◆ **Task instructions**
Nothing but the lines below between the line holding "Type in the Search our Site field" and the line holding "This screenshot has width=1568, height=353.", inclusive, should appear in the answer, each set down exactly.

◆ **Data extracts**
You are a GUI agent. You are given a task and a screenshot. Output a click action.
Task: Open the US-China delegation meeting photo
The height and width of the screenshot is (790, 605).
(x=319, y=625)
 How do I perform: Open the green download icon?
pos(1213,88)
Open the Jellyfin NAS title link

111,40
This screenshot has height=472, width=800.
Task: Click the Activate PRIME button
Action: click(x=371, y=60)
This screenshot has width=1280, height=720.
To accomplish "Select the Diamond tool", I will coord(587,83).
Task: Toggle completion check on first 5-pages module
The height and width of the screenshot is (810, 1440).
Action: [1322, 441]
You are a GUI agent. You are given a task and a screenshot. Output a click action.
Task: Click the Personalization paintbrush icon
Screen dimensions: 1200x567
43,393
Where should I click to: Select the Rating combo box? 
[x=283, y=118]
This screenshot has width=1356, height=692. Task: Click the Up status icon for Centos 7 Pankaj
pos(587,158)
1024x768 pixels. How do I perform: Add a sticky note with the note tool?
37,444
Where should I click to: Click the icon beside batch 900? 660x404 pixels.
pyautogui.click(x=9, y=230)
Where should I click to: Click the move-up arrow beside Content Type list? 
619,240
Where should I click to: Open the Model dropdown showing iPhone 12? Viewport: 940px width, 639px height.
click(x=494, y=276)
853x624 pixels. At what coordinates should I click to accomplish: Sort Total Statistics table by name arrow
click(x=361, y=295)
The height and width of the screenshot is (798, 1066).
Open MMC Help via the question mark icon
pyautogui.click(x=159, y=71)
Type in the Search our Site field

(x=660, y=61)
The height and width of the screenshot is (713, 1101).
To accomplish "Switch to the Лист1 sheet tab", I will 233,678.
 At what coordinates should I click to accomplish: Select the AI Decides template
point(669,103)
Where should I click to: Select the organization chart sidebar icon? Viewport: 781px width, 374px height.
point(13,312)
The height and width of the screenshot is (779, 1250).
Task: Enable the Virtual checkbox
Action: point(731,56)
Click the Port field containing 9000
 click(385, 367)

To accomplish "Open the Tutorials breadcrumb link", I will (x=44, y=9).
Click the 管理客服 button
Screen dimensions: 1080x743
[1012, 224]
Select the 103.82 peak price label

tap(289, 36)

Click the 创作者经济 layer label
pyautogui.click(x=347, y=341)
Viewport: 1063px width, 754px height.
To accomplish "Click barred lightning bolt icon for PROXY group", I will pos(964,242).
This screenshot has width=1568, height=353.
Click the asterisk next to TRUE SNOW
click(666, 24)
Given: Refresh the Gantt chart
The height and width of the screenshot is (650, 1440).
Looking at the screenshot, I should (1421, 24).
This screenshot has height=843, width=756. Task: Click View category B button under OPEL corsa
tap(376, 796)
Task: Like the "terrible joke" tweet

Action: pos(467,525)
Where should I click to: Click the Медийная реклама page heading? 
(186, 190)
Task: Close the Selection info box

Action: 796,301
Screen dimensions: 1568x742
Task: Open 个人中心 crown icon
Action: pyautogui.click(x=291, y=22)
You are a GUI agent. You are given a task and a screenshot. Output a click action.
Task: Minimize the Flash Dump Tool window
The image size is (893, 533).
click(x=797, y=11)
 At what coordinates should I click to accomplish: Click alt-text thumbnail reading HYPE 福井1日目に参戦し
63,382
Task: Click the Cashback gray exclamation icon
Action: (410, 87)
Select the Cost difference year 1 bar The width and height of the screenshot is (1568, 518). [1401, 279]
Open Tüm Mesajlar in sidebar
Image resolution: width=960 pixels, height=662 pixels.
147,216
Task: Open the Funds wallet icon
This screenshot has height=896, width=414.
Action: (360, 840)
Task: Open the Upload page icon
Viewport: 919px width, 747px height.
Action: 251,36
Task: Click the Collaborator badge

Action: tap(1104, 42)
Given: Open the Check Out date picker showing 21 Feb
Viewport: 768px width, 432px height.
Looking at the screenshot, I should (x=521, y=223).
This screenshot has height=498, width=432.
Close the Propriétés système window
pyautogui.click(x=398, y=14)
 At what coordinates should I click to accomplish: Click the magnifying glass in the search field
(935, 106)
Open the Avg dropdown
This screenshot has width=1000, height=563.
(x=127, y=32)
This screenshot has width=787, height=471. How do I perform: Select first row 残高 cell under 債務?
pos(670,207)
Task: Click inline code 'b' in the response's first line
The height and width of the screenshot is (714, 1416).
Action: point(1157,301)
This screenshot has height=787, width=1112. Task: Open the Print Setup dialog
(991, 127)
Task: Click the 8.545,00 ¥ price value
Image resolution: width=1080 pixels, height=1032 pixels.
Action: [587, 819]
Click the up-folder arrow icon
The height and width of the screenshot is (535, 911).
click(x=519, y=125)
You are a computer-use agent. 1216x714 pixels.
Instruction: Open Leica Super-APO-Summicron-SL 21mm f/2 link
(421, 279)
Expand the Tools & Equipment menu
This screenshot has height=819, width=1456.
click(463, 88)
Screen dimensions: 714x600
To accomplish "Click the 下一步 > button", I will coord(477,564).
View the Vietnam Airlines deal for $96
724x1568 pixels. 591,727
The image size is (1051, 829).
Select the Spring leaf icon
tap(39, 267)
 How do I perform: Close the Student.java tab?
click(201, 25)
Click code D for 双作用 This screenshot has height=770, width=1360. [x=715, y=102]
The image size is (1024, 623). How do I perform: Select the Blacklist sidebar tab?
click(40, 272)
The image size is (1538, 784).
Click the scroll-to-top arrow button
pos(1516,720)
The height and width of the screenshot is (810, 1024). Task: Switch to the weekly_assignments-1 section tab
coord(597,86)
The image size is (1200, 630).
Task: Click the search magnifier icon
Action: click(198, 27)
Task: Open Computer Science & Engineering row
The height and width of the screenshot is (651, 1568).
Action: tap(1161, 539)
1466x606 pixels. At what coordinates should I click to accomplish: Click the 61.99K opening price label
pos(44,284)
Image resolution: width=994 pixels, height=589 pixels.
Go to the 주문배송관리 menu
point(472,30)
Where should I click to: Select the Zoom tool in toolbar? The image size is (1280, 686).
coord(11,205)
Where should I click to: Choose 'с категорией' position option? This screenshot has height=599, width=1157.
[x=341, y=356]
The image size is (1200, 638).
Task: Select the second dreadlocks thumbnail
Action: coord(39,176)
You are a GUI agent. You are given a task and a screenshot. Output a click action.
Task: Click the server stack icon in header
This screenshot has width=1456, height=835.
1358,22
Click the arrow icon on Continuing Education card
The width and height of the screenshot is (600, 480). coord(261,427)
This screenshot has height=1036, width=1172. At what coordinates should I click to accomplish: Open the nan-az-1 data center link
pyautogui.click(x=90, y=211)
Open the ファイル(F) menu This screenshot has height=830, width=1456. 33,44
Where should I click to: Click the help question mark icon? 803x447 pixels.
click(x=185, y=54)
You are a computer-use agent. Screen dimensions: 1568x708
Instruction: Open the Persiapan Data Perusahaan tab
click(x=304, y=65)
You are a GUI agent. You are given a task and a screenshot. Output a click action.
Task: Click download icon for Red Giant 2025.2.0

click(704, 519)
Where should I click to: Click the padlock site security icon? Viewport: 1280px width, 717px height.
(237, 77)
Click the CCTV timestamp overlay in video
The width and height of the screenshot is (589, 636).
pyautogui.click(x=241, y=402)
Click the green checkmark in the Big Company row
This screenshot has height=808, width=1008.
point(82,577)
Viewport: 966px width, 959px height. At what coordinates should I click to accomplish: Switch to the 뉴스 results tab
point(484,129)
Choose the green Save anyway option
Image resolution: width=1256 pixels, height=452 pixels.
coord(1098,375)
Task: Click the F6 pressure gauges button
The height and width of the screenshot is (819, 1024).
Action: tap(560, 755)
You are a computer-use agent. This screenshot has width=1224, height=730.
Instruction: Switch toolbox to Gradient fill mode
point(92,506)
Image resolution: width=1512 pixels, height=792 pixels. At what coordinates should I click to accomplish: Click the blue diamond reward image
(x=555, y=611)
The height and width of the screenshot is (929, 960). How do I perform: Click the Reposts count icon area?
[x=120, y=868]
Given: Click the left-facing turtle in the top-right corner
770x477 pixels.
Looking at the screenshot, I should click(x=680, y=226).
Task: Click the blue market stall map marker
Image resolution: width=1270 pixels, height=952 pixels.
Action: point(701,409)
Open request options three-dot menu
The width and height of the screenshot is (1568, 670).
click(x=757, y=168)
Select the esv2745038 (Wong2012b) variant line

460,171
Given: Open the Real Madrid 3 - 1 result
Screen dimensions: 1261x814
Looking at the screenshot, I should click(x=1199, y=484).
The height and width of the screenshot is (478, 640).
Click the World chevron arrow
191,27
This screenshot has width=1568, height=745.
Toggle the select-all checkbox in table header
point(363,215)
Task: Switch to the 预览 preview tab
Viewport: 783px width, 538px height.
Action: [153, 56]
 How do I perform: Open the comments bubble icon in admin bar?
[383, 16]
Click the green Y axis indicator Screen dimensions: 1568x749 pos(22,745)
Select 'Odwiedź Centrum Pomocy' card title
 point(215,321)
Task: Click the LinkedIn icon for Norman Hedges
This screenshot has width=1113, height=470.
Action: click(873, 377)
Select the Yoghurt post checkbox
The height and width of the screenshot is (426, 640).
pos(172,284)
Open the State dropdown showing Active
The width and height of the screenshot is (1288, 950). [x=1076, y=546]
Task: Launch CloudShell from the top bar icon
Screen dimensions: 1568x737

◆ **Answer space**
Type in the Search our Site field

(x=660, y=61)
The height and width of the screenshot is (713, 1101).
To accomplish "Switch to the Лист1 sheet tab", I will 233,678.
 At what coordinates should I click to accomplish: Select the AI Decides template
point(669,103)
Where should I click to: Select the organization chart sidebar icon? Viewport: 781px width, 374px height.
point(13,312)
The height and width of the screenshot is (779, 1250).
Task: Enable the Virtual checkbox
Action: point(731,56)
Click the Port field containing 9000
 click(385, 367)

To accomplish "Open the Tutorials breadcrumb link", I will (x=44, y=9).
Click the 管理客服 button
Screen dimensions: 1080x743
[1012, 224]
Select the 103.82 peak price label

tap(289, 36)

Click the 创作者经济 layer label
pyautogui.click(x=347, y=341)
Viewport: 1063px width, 754px height.
To accomplish "Click barred lightning bolt icon for PROXY group", I will pos(964,242).
This screenshot has width=1568, height=353.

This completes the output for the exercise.